The ministry’s statement came as it emerged that Canadian police were asked by Chinese counterparts in 2004 to prevent Ching from acquiring Canadian citizenship, according to a letter cited in a lawsuit by Ching.
The 2012 lawsuit suggests Canadian and Chinese authorities have been discussing his presence in Canada and his true identity since at least 2001.
Ching – wanted for graft and illegal asset transfers – is now seeking refugee status in Canada, having been denied citizenship after more than a decade of trying.
Ching Mo Yeung’s birthdate, listed in his 2012 lawsuit, matches that listed by Interpol for graft fugitive “Cheng Muyang”.
Ching Mo Yeung’s 2012 Canadian Federal Court lawsuit lists his birthdate as November 14, 1969, the same date listed for Cheng Muyang in an Interpol Red Notice seeking his arrest.
A copy of the lawsuit, provided by reporter Bob Mackin of the Vancouver Courier, shows Ching is seeking damages of C$1.75 million (HK$11 million) from Immigration and Refugee Board member Kashi Mattu, along with the immigration minister and attorney general. The case is ongoing.
Ching’s statement of claim says that from 2001 to 2004, Chinese police discussed him with Canada’s federal police liaison office in Beijing. The statement quotes a December 22, 2004, letter from the international co-operation department of China’s Ministry of Public Security, to the Royal Canadian Mounted Police (RCMP) Liaison Office.
“We would like to thank your office for providing the latest relevant information about the case of CHING Mo Yeung,” the letter is quoted as saying.
“In compliance with the requirements of your office, our side has arranged the unit in charge of the case to provide relevant materials as soon as possible and provide them to you in a timely fashion. In the interim it would be grateful if your office would assist in preventing CHING Mo Yeung from acquiring Canadian nationality.”

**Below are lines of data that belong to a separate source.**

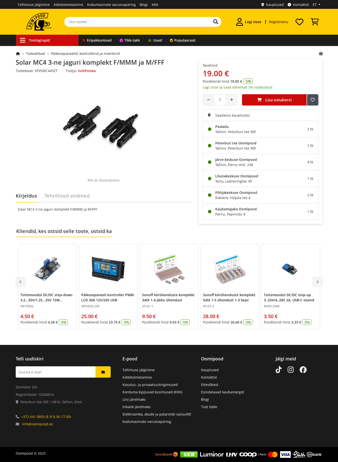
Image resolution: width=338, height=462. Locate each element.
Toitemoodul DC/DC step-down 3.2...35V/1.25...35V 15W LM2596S (46, 300)
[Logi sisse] (248, 22)
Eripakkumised (97, 40)
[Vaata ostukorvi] (314, 22)
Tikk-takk (130, 40)
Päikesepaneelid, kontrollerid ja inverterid (85, 53)
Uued (155, 40)
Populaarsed (182, 40)
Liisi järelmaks (134, 399)
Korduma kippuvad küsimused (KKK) (152, 392)
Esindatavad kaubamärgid (222, 392)
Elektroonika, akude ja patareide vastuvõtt (156, 414)
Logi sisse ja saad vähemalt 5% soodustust (237, 87)
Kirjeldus (26, 195)
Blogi (144, 4)
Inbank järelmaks (136, 406)
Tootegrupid (35, 40)
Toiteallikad (35, 53)
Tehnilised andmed (67, 195)
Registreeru (278, 21)
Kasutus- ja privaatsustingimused (150, 384)
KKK (155, 4)
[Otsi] (215, 22)
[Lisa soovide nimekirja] (312, 100)
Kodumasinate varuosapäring (111, 4)
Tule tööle (209, 406)
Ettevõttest (209, 384)
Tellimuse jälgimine (34, 4)
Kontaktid (298, 4)
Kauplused (272, 4)
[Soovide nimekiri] (299, 22)
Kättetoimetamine (68, 4)
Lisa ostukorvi (274, 100)
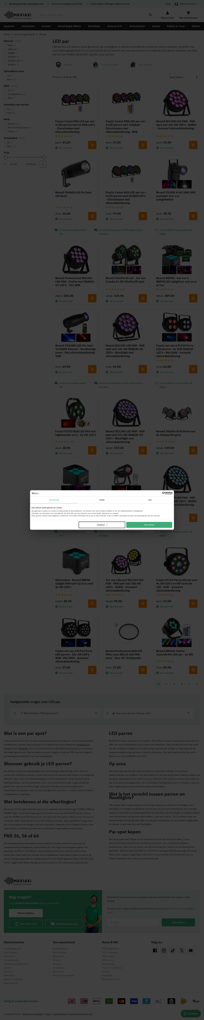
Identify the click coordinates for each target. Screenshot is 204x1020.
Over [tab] (150, 500)
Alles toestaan (149, 525)
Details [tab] (101, 500)
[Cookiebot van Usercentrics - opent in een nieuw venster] (159, 493)
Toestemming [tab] (54, 500)
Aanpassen (102, 525)
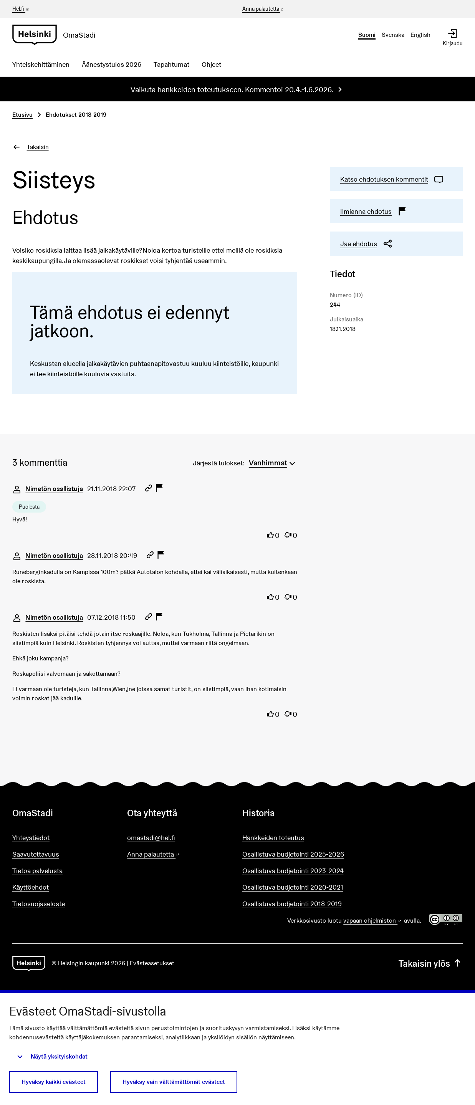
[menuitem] (273, 461)
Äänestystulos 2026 (111, 64)
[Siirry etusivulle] (57, 35)
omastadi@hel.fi (151, 837)
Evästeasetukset (152, 963)
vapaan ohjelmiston (372, 920)
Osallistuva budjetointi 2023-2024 (293, 870)
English (420, 35)
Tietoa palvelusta (37, 870)
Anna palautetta (263, 9)
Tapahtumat (171, 64)
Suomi (367, 35)
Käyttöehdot (30, 887)
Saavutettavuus (35, 854)
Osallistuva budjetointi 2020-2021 (292, 887)
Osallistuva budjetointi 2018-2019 (292, 903)
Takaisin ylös (431, 963)
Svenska (393, 35)
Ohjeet (211, 64)
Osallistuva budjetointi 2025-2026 (293, 854)
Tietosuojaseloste (38, 903)
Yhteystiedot (31, 837)
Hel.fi (21, 8)
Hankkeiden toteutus (273, 837)
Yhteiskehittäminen (41, 64)
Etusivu (22, 115)
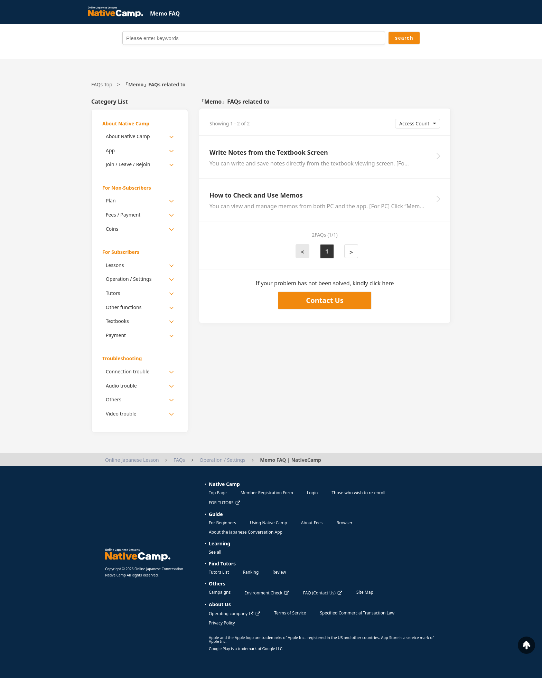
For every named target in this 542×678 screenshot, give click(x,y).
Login (312, 493)
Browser (344, 523)
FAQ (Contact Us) (319, 593)
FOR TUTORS (221, 503)
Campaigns (220, 592)
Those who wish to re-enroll (358, 493)
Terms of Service (290, 613)
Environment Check (263, 593)
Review (279, 572)
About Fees (312, 523)
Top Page (218, 493)
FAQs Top (101, 84)
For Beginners (222, 523)
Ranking (251, 572)
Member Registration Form (267, 493)
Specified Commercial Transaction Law (357, 613)
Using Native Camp (268, 523)
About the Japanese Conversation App (245, 532)
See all (215, 552)
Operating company (231, 614)
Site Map (364, 592)
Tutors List (219, 572)
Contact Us (324, 300)
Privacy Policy (222, 623)
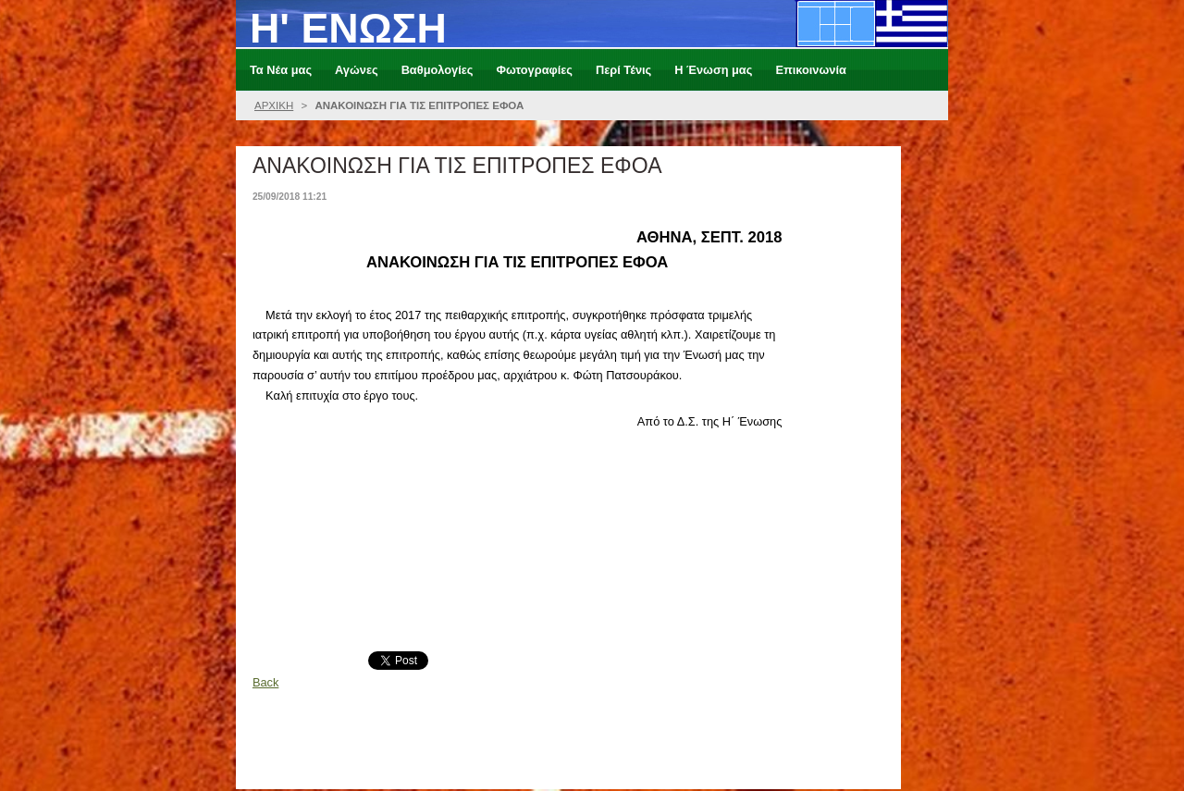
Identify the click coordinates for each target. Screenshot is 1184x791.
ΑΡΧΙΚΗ (273, 105)
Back (265, 682)
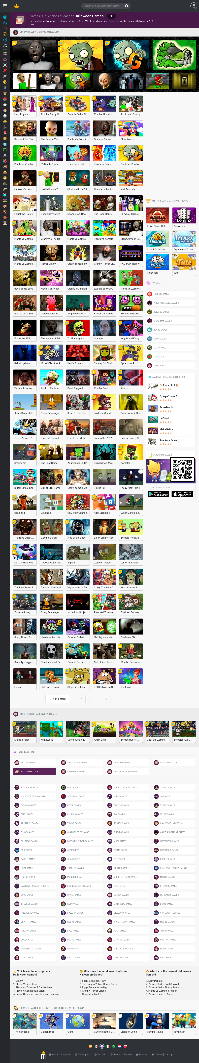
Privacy (141, 1054)
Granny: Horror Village (94, 990)
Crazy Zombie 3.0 (91, 994)
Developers (82, 1054)
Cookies (157, 1054)
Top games (57, 699)
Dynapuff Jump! (168, 396)
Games (35, 16)
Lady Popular (155, 980)
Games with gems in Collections (166, 377)
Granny (19, 980)
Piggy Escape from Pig (94, 987)
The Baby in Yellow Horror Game (99, 984)
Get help (100, 1054)
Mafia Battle (166, 429)
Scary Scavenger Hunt (94, 980)
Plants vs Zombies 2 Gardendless (34, 987)
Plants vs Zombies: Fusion (30, 990)
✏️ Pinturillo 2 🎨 (169, 385)
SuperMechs (167, 407)
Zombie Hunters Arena (160, 994)
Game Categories (59, 1054)
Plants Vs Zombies (26, 984)
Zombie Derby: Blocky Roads (164, 987)
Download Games (160, 455)
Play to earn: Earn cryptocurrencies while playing (49, 1008)
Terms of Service (121, 1054)
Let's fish (164, 418)
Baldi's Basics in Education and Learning (37, 994)
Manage (169, 1054)
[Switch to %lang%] (71, 1046)
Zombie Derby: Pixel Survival (163, 984)
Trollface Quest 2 (169, 440)
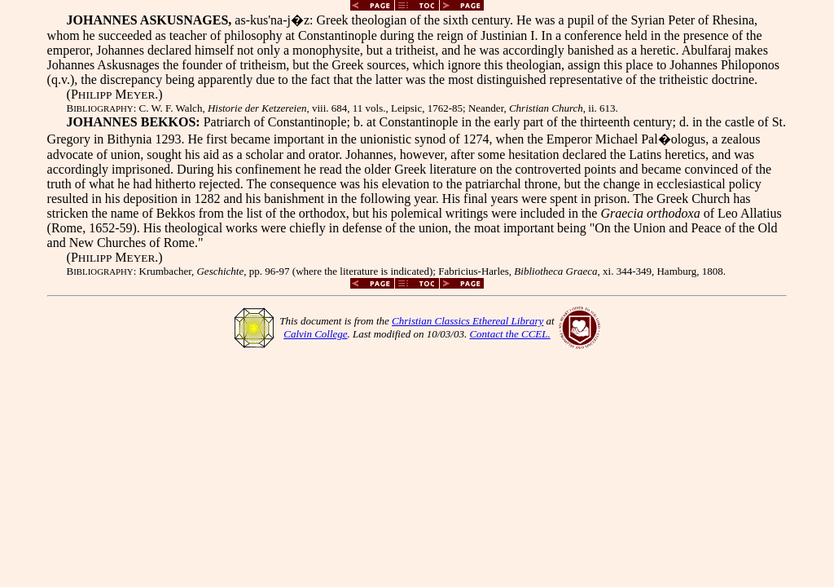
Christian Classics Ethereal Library (467, 321)
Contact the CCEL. (509, 334)
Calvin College (315, 334)
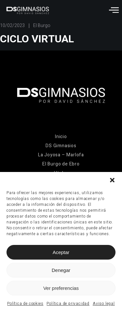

Ching’s lawsuit says China is accusing him of embezzlement, but the charges are “completely unfounded”, and evidence was obtained by the torture of two alleged business associates, Wang Fuyou and Su Guoben. Evidence against him, Ching said, was based on Wang and Su’s “confessions”.
The Canadian officials Ching is suing were conspiring to deny him citizenship and “to pave the way for his removal to torture and unlawful imprisonment in a dictatorial state”, the lawsuit states.
Asked to respond, a spokewoman for the RCMP told the Post on Thursday that the force “does not discuss the nature of communications between foreign law enforcement agencies and the RCMP”. Ching and his lawyer have refused requests for comment on his case.
The lawsuit reveals that Ching became a permanent resident of Canada in 1996, not 2000 as has been widely reported, and that he and wife Heung Kie Sung have three children – one born in mainland China, one in Hong Kong and one in Canada. Ching first applied for Canadian citizenship in 2001, failed, then tried again in 2005.
The South China Morning Post reported yesterday that Ching is now seeking refugee status in Canada, and has hired renowned human rights lawyer David Matas, who also represented smuggler Lai Changxing. Lai failed in his bid for Canadian refugee status and in 2011 was deported to China, where he is serving a life sentence.